You can see Salar de Uyuni, Bolivia from space. That’s one biiiiiiiig mirror. Originally “Lake Minchin”, this giant prehistoric lake has been pushed up over thousands of years to over 3,600 metres above sea level, creating the largest salt flat on the planet (10,582 square kilometres/4,086 square miles, and about 10 billion tonnes of salt). The trick is to time your visit…
The salt flat is dry most of the year, an awesome spectacle of endless brilliant white salt, but come rainy season (January to April)—as long as there isn’t too much rain making it impassable—the water on the surface of the salt pan reflects the sky in dizzying perfection. Don your sunnies and pack extra camera batteries cos it’s gonna be a hell of a ride, especially at sunset.
You can visit the salt flats on a 1-4 day tour from Uyuni in Bolivia (or San Pedro di Atacama, Chile), though 2+ days is recommended so you can witness the sunset over the reflected sky. There’s actually plenty to see on the longer tours apart from the salt flats: Geysers, hot springs, flamingo lakes, distant volcanoes, bizarre rock formations, cuddly viscachas (rodents that look like a rabbit that hide in rocky outcrops), cute alpacas, even a weird train graveyard.
The cactus island, “Incahuasi” or Fish Island, with it’s enormous old cacti sprouting everywhere overlooking the endless white flats is one of the coolest side-shows, BUT during the wet season (January to April) it can be inaccessible.
Perhaps the best add-on to a trip over the salt flats is the red lake, Laguna Colorada, a shallow salt-lake in the southwest of the altiplano of Bolivia, in Eduardo Avatoa Andean Fauna National Reserve. For photographers it’s worth the visit by itself for its amazing red colour and abundance of flamingos (especially between December and April). When it’s windier it’s more red!
For lovers of memorable hotels with a difference, near Uyuni there is Palace of Salt (Palacio de Sal) and Hotel Luna Salada, complete with walls, bed and furniture made of the salt cut from the salt lakes. Some tours will include this, or you can visit before or after a tour.
***Note: To visit Salar de Uyuni, you can do a round trip back to Uyuni, travel through to Chile (San Pedro di Atacama) or even start in Chile (but this is more expensive).
Sunglasses are essential!! It’s blinding without them. Bring sun cream (even if it’s not hot, as sun at this altitude burns) and shoes that can cope with walking in some water. Pack for cool night temperatures, especially May to August when it can reach subzero.

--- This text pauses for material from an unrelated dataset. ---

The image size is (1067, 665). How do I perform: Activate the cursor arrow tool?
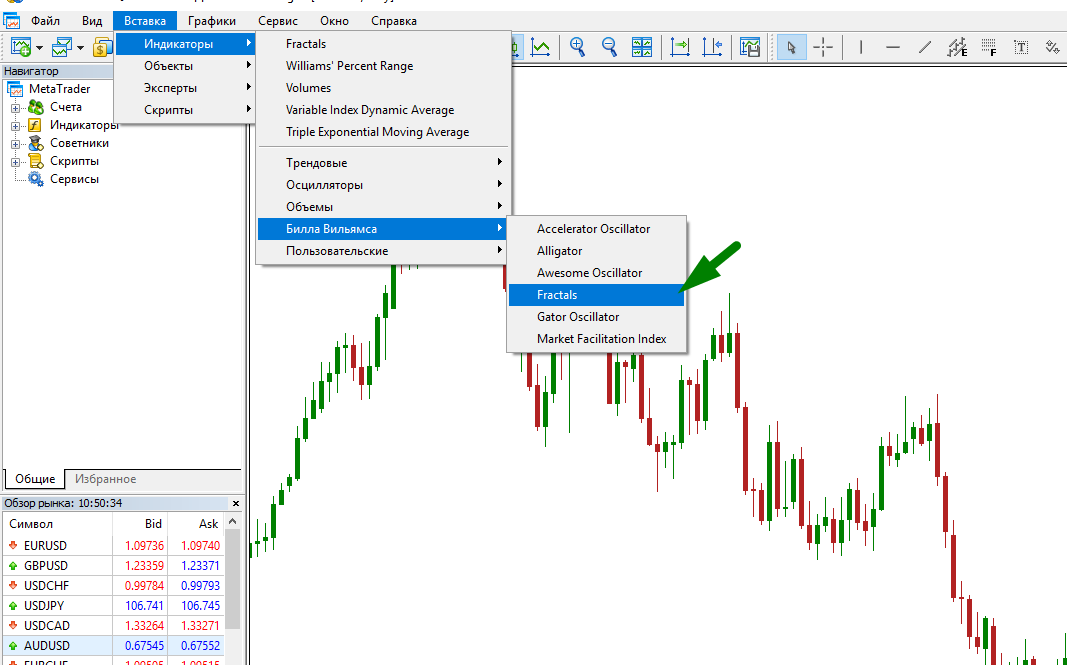point(791,47)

Remember to give yourself time to acclimatise to the altitude in the area first.
Consider flying to Uyuni if you don’t like long, bumpy bus trips. (13-15 hrs from La Paz, though you can mix it up if coming from Sucre or Potosi)
Advice on choosing a tour and tour company (There are more than 75!):
- Do more than a tour of 2 or more days at least to ensure you see a sunset over the flats. Ensure your tour specifically includes this.
- If you don’t speak Spanish, ask if your driver speaks English. Tours in English are more expensive (often double), but if that’s too much for your budget, a driver with at least a little English really helps.
- Ask how many people per 4wd on the tour.
- Is National Park fee included in price? (Usually not)
When: Year round, but January to April for the mirror effect (but also possibly impassable during this time!)